On Monday night, roughly 70 seniors flocked to Kresge Auditorium to hear President Barry Mills give advice for their post-collegiate lives. Mills’ new four-installment series, called  “Get Ready for Life After Bowdoin: A Crash Course on Practical Skills,” was created with the help of Robin Transgrud ’06.

In his column on the Bowdoin Daily Sun, Mills wrote that Transgrud assisted in the development of these workshops as she studied for the bar exam.

“You commonly hear young people say ‘I wish I knew this’ or ‘I wish I’d had more experience in understanding how to set my own budget or get my own apartment,’” said Mills in an interview with the Orient. “So, the idea is to supplement or add on to what we do here in an excellent way and get seniors ready for the next level.”

In his first presentation, Mills covered a range of topics revolving around workplace interactions.

Over the course of an hour and a half, Mills discussed the basics of office life, including everything from how to dress for a job to when to leave a job. Mills also addressed bigger ideas, stressing the importance of respect, diligent work and an awareness of your own reputation.   
Seniors in attendance Monday had generally positive responses.
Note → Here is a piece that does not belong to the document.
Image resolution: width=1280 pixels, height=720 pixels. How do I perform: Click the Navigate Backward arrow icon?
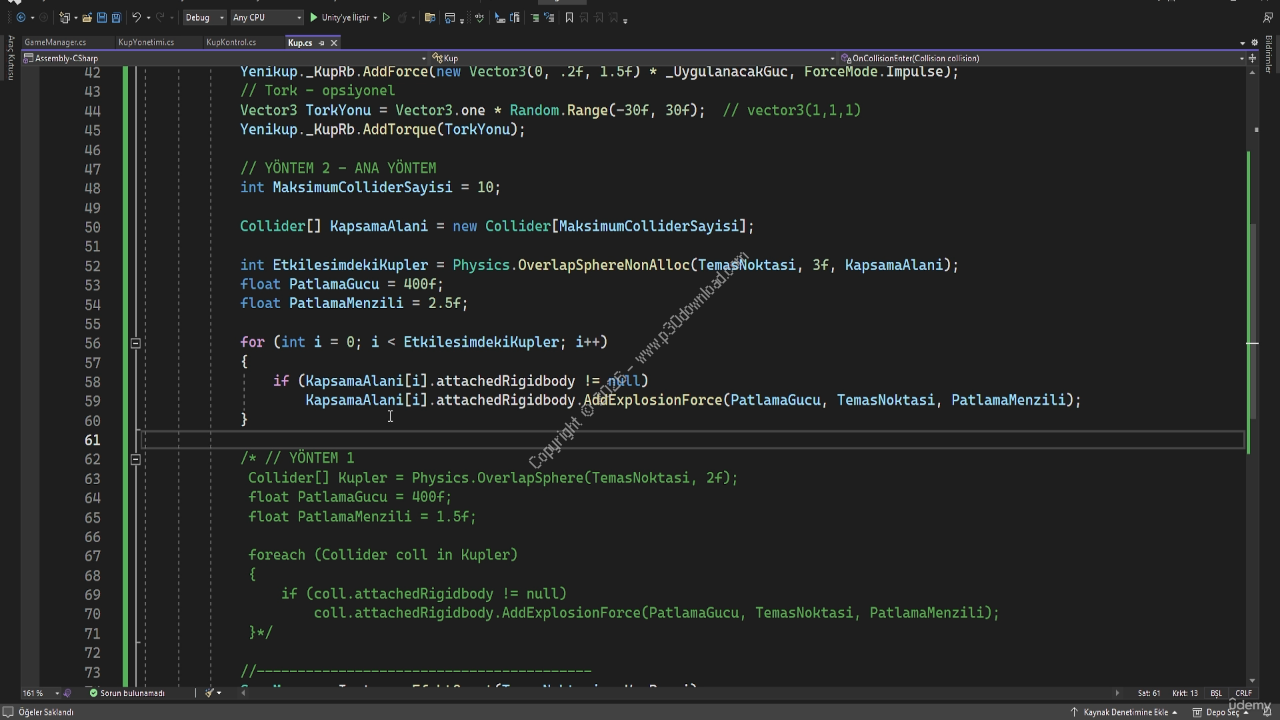pyautogui.click(x=21, y=17)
“President Mills had a lot of really practical advice,” said Mark Hansen ’14. “He was able to boil down anecdotes, or things he’d experienced, into a bullet point: try doing this, don’t do this. When I left I said, OK, I know at least six things I can do to fit in better in the workplace, to get a job, or to keep a job.”

The next two sessions will introduce students to everyday knowledge about filing taxes, investing and saving.

“In the second and third sessions, they will get some really practical advice that I think could be useful to them almost immediately,” said Mills.

These next sessions will also include speakers other than Mills. Representatives from the Fullbridge program, which has run real-world skills seminars on campus both this year and last, will provide finance and investment expertise during the two presentations. 

In the final session, various Bowdoin alumni will join Mills to describe their post-graduation experiences in Washington D.C., San Francisco, Boston and New York.

“I’ve heard really great stories about that, and some kind of saddening stories, so I’m really excited to get advice about what that’s going to be like,” said Neli Vazquez ’14 on the prospect of relocation.

Though roughly 70 seniors turned out for Monday’s session, some of the other sessions have even higher pre-registration numbers than the first. 

 While not guaranteeing his own participation next year, Mills said he hoped that this would become an annual event.

“My goal is actually to establish the program,” said Mills. “Not to seem too egotistical, but my view was that if I started this off, some people would show up. I would hope that we’ll be able to figure out ways in the future to have this be sustainable, where it doesn’t rely on the president of the College. But, as a way to get people interested, I thought I’d lend some of my weight behind it.”

Regardless of the long-term plan, this year’s goal is clear.

“My hope is that it will be both for the students as they become grads immediately, but that it will also have some lasting impact down the road on the way that people think about their lives,” said Mills.